*** Opening of SUPPLIED RECORDS ***
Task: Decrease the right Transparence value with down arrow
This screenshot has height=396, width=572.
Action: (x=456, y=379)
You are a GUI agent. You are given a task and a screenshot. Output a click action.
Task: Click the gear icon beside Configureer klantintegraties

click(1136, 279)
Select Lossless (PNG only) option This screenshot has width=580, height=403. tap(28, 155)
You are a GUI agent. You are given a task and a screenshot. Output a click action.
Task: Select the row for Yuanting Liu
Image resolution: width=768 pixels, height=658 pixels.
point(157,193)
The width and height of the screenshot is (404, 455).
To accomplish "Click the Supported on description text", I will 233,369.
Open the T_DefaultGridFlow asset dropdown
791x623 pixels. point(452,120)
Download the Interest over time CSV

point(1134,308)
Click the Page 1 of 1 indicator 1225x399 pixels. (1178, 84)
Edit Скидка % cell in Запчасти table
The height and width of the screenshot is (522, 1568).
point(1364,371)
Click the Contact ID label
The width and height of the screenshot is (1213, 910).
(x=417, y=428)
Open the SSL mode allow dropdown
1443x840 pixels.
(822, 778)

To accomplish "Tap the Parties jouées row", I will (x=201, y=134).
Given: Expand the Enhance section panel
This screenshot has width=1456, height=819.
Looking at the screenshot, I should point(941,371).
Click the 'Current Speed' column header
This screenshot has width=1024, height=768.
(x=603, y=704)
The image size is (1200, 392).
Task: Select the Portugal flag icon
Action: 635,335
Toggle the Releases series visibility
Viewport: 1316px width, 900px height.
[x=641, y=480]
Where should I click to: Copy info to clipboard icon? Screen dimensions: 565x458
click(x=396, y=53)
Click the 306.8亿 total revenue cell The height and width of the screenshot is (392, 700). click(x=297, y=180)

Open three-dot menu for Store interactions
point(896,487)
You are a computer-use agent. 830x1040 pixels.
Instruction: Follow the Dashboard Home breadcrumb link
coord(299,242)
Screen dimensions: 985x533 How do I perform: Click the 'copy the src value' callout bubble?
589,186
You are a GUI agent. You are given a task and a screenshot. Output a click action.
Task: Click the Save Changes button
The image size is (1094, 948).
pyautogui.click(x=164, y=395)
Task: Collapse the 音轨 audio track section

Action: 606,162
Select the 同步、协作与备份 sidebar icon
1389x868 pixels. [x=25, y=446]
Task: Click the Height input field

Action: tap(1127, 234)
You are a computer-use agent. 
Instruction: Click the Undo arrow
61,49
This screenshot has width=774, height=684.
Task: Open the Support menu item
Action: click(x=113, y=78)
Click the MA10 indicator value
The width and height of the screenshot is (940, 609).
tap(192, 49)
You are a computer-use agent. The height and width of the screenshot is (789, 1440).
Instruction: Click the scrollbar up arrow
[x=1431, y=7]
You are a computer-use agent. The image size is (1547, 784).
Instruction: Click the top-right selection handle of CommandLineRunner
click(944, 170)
*** Close of SUPPLIED RECORDS ***
EXERCISE AIM: Exactly reproduce every line of the data above.

SOLUTION BELOW:
Task: Decrease the right Transparence value with down arrow
This screenshot has height=396, width=572.
Action: (x=456, y=379)
You are a GUI agent. You are given a task and a screenshot. Output a click action.
Task: Click the gear icon beside Configureer klantintegraties

click(1136, 279)
Select Lossless (PNG only) option This screenshot has width=580, height=403. tap(28, 155)
You are a GUI agent. You are given a task and a screenshot. Output a click action.
Task: Select the row for Yuanting Liu
Image resolution: width=768 pixels, height=658 pixels.
point(157,193)
The width and height of the screenshot is (404, 455).
To accomplish "Click the Supported on description text", I will 233,369.
Open the T_DefaultGridFlow asset dropdown
791x623 pixels. point(452,120)
Download the Interest over time CSV

point(1134,308)
Click the Page 1 of 1 indicator 1225x399 pixels. (1178, 84)
Edit Скидка % cell in Запчасти table
The height and width of the screenshot is (522, 1568).
point(1364,371)
Click the Contact ID label
The width and height of the screenshot is (1213, 910).
(x=417, y=428)
Open the SSL mode allow dropdown
1443x840 pixels.
(822, 778)

To accomplish "Tap the Parties jouées row", I will (x=201, y=134).
Given: Expand the Enhance section panel
This screenshot has width=1456, height=819.
Looking at the screenshot, I should point(941,371).
Click the 'Current Speed' column header
This screenshot has width=1024, height=768.
(x=603, y=704)
The image size is (1200, 392).
Task: Select the Portugal flag icon
Action: 635,335
Toggle the Releases series visibility
Viewport: 1316px width, 900px height.
[x=641, y=480]
Where should I click to: Copy info to clipboard icon? Screen dimensions: 565x458
click(x=396, y=53)
Click the 306.8亿 total revenue cell The height and width of the screenshot is (392, 700). click(x=297, y=180)

Open three-dot menu for Store interactions
point(896,487)
You are a computer-use agent. 830x1040 pixels.
Instruction: Follow the Dashboard Home breadcrumb link
coord(299,242)
Screen dimensions: 985x533 How do I perform: Click the 'copy the src value' callout bubble?
589,186
You are a GUI agent. You are given a task and a screenshot. Output a click action.
Task: Click the Save Changes button
The image size is (1094, 948).
pyautogui.click(x=164, y=395)
Task: Collapse the 音轨 audio track section

Action: 606,162
Select the 同步、协作与备份 sidebar icon
1389x868 pixels. [x=25, y=446]
Task: Click the Height input field

Action: tap(1127, 234)
You are a computer-use agent. 
Instruction: Click the Undo arrow
61,49
This screenshot has width=774, height=684.
Task: Open the Support menu item
Action: click(x=113, y=78)
Click the MA10 indicator value
The width and height of the screenshot is (940, 609).
tap(192, 49)
You are a computer-use agent. The height and width of the screenshot is (789, 1440).
Instruction: Click the scrollbar up arrow
[x=1431, y=7]
You are a computer-use agent. The image size is (1547, 784).
Instruction: Click the top-right selection handle of CommandLineRunner
click(944, 170)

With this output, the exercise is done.